# Explore Weather Data

This notebook is used to explore the DWD weather data, both with and without 
accompanying waiting time information. Its main purpose is to find out which weather
attributes are redundant or not descriptive.

In [None]:
import pandas as pd
import seaborn as sns
import numpy as np
from matplotlib import pyplot as plt
import plotly.express as px

## First overview over weather data and selecting relevant attributes

In [None]:
koelnbonn_df = pd.read_csv("../../data/processed/weather_station02667_Koeln-Bonn.csv", index_col="date")
lommersum_df = pd.read_csv("../../data/processed/weather_station01327_Lommersum.csv")

In [None]:
koelnbonn_df.head()


In [None]:
sns.pairplot(koelnbonn_df)

In [None]:
short_df = koelnbonn_df.copy()
short_df.drop(columns=["quality_wind", "quality_other", "snow_depth", "min_temperature_5cm", "max_temperature_2m", "min_temperature_2m"], inplace=True)

In [None]:
sns.pairplot(short_df)

In [None]:
short_df[short_df.precipitation_height > 30]

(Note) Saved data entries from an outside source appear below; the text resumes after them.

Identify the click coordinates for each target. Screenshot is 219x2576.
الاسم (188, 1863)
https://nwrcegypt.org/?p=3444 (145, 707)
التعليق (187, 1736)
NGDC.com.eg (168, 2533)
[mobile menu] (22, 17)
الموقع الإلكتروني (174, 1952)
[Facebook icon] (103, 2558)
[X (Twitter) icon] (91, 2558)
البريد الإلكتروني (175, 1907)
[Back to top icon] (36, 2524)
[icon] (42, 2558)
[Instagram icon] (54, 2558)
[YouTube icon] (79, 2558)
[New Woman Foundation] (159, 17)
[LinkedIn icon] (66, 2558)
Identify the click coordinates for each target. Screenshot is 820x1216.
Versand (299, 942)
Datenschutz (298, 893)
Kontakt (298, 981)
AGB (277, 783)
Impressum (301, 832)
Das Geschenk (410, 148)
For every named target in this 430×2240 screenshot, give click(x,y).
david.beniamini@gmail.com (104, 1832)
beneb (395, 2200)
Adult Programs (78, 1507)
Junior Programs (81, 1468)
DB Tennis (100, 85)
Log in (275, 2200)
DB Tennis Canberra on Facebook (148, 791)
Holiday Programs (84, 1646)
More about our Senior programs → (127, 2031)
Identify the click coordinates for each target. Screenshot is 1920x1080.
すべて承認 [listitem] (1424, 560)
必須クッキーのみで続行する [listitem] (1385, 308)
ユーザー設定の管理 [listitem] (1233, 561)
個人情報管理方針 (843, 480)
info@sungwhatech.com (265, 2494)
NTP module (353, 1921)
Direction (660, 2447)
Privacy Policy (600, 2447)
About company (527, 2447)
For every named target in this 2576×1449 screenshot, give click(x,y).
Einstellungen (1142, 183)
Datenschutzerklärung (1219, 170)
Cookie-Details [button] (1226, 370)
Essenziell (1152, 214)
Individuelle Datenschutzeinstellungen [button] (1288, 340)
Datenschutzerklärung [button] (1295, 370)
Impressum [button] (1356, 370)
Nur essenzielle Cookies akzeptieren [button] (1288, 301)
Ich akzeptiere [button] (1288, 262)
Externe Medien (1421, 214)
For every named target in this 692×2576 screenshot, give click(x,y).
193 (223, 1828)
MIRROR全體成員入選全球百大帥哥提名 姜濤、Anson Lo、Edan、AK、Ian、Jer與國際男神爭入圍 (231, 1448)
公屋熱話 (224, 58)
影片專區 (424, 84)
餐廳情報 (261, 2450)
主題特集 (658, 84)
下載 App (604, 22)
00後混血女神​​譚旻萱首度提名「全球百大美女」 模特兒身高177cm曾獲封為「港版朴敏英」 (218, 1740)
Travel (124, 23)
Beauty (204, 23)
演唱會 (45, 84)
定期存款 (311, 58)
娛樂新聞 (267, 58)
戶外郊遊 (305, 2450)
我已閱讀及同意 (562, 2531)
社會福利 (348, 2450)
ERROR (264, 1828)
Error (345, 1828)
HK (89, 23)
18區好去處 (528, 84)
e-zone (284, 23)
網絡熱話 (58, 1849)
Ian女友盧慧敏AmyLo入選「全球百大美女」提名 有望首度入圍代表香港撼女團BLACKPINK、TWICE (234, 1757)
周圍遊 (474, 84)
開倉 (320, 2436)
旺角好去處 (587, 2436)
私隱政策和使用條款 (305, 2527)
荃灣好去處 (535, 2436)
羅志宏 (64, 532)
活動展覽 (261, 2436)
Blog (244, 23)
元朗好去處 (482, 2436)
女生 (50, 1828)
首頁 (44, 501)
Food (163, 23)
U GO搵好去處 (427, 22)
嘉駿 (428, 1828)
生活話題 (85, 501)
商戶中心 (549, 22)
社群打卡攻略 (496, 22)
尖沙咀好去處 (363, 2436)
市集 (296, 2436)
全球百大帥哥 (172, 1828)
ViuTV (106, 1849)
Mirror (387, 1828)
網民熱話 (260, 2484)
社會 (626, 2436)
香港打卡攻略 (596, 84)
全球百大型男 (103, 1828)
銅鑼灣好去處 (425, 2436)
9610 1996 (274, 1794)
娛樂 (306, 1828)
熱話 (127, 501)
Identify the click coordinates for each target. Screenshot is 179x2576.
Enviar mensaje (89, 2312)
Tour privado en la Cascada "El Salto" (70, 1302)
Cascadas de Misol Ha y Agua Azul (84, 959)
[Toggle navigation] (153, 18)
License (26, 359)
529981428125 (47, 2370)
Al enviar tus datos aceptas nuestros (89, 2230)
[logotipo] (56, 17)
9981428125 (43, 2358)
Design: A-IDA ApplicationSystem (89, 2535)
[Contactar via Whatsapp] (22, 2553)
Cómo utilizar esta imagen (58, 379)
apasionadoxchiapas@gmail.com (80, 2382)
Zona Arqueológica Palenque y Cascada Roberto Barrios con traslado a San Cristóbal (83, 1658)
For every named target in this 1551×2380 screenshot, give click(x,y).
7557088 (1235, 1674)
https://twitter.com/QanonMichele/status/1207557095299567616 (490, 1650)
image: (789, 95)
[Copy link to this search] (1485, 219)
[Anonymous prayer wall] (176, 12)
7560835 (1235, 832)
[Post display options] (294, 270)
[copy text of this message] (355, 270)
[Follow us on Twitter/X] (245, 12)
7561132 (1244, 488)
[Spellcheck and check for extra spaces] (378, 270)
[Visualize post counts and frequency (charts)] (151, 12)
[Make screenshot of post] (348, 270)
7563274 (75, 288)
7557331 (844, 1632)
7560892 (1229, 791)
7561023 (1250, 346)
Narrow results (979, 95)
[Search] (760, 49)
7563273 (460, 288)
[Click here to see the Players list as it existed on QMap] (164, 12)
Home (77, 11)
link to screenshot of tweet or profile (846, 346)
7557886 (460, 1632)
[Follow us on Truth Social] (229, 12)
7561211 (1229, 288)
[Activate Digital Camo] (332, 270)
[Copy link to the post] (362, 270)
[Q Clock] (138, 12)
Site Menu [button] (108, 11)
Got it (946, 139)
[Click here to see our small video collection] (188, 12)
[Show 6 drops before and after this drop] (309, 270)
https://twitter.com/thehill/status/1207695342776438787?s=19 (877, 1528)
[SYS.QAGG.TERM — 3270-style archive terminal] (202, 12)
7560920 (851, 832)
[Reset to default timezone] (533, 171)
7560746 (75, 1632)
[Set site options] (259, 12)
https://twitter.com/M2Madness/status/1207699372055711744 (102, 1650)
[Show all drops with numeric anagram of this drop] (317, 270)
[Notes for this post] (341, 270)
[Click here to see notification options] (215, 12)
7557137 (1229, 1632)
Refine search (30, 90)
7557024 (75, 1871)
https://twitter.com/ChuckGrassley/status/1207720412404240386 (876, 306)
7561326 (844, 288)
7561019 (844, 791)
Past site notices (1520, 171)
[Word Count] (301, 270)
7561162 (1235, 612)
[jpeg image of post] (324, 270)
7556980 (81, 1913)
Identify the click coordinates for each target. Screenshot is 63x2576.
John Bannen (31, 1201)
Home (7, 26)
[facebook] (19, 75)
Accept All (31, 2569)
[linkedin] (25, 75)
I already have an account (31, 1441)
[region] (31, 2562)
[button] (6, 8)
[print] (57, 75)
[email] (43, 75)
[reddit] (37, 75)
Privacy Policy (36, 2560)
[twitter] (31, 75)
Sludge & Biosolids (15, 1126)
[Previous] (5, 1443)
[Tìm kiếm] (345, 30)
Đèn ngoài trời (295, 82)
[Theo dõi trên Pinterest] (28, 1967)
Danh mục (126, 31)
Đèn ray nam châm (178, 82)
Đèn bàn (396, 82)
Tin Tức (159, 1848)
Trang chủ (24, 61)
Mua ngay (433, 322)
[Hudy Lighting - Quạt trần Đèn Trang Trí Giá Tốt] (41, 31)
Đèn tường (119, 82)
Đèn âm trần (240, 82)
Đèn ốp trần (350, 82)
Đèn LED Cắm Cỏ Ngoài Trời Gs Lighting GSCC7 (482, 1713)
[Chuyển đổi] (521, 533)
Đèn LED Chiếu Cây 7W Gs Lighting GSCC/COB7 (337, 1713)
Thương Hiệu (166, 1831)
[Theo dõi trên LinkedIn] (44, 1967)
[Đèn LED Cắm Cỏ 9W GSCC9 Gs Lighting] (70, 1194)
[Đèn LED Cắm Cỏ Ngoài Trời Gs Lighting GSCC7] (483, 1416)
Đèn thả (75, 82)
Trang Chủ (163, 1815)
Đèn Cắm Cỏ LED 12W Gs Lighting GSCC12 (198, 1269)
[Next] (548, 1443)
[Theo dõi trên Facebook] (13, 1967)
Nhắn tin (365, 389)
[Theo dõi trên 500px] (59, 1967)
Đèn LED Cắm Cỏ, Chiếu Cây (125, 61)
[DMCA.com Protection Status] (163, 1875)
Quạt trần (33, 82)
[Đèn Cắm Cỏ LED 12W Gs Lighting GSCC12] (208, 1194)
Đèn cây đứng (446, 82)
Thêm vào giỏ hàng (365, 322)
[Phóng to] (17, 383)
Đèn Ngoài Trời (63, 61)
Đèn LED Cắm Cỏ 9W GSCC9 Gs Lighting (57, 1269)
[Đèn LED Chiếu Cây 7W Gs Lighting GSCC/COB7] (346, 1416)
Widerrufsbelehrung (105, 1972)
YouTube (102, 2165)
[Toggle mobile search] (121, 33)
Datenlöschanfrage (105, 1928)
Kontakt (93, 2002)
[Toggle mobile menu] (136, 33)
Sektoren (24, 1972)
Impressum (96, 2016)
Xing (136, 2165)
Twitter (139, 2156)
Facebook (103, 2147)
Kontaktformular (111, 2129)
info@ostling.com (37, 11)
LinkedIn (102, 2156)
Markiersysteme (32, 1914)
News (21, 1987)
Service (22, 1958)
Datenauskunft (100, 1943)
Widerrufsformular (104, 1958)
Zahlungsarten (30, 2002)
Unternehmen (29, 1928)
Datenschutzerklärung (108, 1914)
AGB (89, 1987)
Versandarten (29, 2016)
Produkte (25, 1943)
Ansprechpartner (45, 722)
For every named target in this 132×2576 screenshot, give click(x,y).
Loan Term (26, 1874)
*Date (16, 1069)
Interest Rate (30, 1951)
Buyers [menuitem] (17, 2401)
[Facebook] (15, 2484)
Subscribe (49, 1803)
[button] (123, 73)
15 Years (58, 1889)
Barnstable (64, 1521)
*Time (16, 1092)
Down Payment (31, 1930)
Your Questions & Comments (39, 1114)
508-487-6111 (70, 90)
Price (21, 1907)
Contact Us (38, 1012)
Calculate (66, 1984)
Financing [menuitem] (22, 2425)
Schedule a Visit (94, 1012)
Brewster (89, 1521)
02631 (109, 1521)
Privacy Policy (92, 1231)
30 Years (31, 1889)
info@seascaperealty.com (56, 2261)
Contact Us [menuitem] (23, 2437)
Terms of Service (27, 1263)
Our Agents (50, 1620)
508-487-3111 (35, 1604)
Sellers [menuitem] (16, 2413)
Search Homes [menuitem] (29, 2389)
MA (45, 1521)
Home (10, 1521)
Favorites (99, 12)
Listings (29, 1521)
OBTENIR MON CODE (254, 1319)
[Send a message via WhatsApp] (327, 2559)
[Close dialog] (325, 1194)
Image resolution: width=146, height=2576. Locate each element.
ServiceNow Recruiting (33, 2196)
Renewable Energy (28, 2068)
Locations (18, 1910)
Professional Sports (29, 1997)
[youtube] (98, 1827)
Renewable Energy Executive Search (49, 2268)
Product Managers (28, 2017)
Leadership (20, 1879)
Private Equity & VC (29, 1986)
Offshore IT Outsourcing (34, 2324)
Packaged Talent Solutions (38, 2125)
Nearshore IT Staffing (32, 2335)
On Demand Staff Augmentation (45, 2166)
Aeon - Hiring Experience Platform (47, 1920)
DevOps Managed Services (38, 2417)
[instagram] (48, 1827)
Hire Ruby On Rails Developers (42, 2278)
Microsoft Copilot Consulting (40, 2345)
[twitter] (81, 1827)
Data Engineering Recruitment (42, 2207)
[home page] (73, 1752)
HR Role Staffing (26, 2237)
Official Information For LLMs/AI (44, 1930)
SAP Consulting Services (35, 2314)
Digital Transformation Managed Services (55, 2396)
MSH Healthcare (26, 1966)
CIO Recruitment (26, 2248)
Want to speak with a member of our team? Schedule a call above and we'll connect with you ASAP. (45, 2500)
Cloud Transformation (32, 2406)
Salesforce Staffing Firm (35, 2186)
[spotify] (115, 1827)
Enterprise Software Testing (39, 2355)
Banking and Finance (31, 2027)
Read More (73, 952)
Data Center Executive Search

=> drop precipitation outlier 2021-07-14 (Flutkatastrophe)

In [None]:
short_df.drop(index=["2021-07-14"], inplace=True)

In [None]:
pst_df = short_df[["precipitation_height", "sunshine_duration", "mean_temperature"]].copy()

In [None]:
sns.pairplot(pst_df)

## Load and process waiting time data

In [None]:
waiting_times_df = pd.read_csv("../../data/processed/waiting_times.csv", index_col="id")

In [None]:
mean_waiting_times_df = waiting_times_df[waiting_times_df.waiting_time >= 0].groupby("date").aggregate("mean")
mean_waiting_times_df.drop(index=["2021-07-14"], inplace=True)

In [None]:
sns.histplot(mean_waiting_times_df, kde=True)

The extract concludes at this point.